#### STORED DATA
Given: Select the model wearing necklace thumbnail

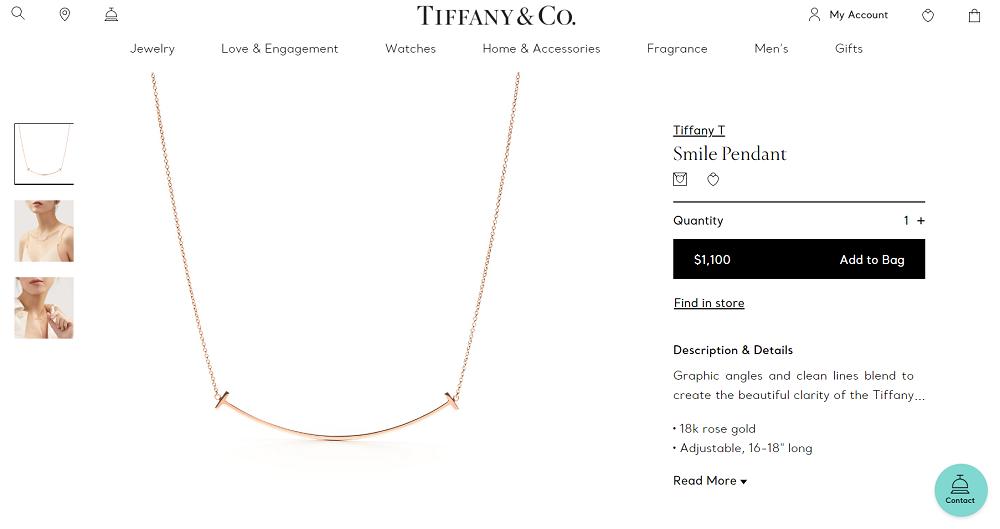Looking at the screenshot, I should tap(44, 231).
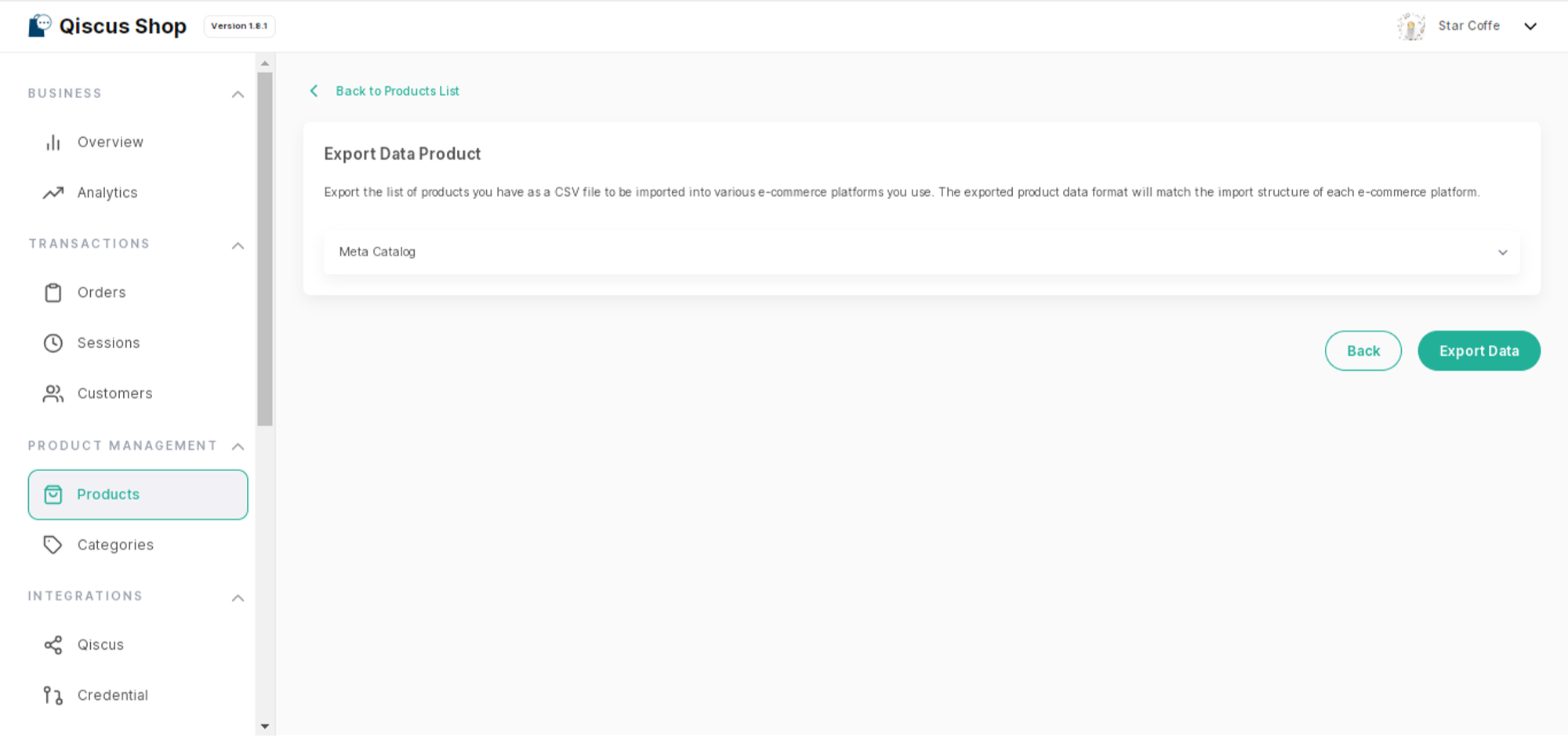Open the Meta Catalog platform dropdown
The width and height of the screenshot is (1568, 736).
coord(922,252)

#### PROBLEM DETAILS
Now transcribe all the entries above exactly, so that no picture is carried over.

#### RESULT OF THIS TASK
Given: Select the model wearing necklace thumbnail

Looking at the screenshot, I should tap(44, 231).
Open the Meta Catalog platform dropdown
The width and height of the screenshot is (1568, 736).
coord(922,252)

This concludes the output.